The LNG thing I don’t see as a huge risk but something to be aware of and monitor. Analysts have gone into super-bear mode as a means of survival and some of them are actively playing up this angle (I’m thinking Raymond James specifically) and calling for a crash in 2009 natural gas prices. These are the kind of guys who live in the now and the immediate past and were likely uber bullish on gas at $13 (not the RJ guys but others who now only see the glass 9/10ths empty and the economy never recovering).
But, getting back to CHK, they are likely to get another VPP done before year end and maybe another asset deal. I doubt they can float the proposed midstream MLP but I think the expectation was that that was a long shot. Marcellus was the big “gotta get it done” deal and we have that for a fair price. Analysts are looking at the upfront dollars and shrugging in a down market. I think that is very short sited as CHK has cash and no debt due until 2013. I expect the economy to be better by then.
Re 38
As for nuclear one of the biggest problems with it is this countries idle hands when it comes to reactor waste. Almost every nuke plant in the nation stores there reactor waste on site. The US also has a moratorium on the recycling of reactor fuel due to a non proliferation treaty we signed during the cold war.
Give it to the Frogs on Nukes.
We have one kind of cheese and scores of varieties on nuke plant design. Just about every designer wanted to one-up the next guy so plenty of cross-platform design/training and maintenance issues.
The Frogs have one nuke design and scores of cheeses.
Sane:
Handful of questions for you on that:
1) what’s the useful life of a U.S. reactor, ballpark?
2) when they are uprated, can you also meaningfully extend the life of the reactor, I used to see lots of license extensions.
3) what do they do with the waste in Europe?
4) are the U.S. sites largely out of storage capacity
5) is the waste safer at the facilities than it would be to move it?
6) what’s the latest on Yucca ?
Z,
Thanks. That helps with my ruminating process on CHK.
Wyoming #29,
I remember those days. Crazy things go on don’t they and no assurance they won’t repeat. With apologies to Nicky, your opening descriptive of California, cracked me up. But then i thot, in my beloved Arizona we could be described as “the land of fruit and nuts”, also. So what am i laughing at?
CHK: it seems as if there has been an increase recently in the way out of the money Jan ’10 leaps, i.e. $55s, 60s and 65s. I find this encouraging since I still have some of the 60s (and I’ve added some 30s and 35s). Is there a site that gives the historical outstanding volumes for options so I can verify my general impression?

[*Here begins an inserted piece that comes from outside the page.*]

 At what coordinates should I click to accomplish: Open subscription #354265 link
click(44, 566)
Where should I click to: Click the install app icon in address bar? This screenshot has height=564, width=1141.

Elwo – thanks for the color on the far options, I generally don’t look at option levels themselves as they are often rumor driven and the rumors (like last week’s) are generally false 19 out of 20 times. But for that, it looks like deep value options guys (there is such a thing) buying into a move for 2009.
As far as historical volume and open interest you might try optionsexpress. Most trading platforms, including the 2 I use are lame when it comes to volumes for options…let me check one source and get back to you.
Mahout,
Thanks. It was a slight dig on my 3 years of slow blood letting (they are NOT environmentalists – just capitalists), leaches would have been more merciful. Also, for their failure of the past Gay Marriage deal. My opinion is that gays should be just as miserable as heterosexuals and have to joint taxes too. I digress.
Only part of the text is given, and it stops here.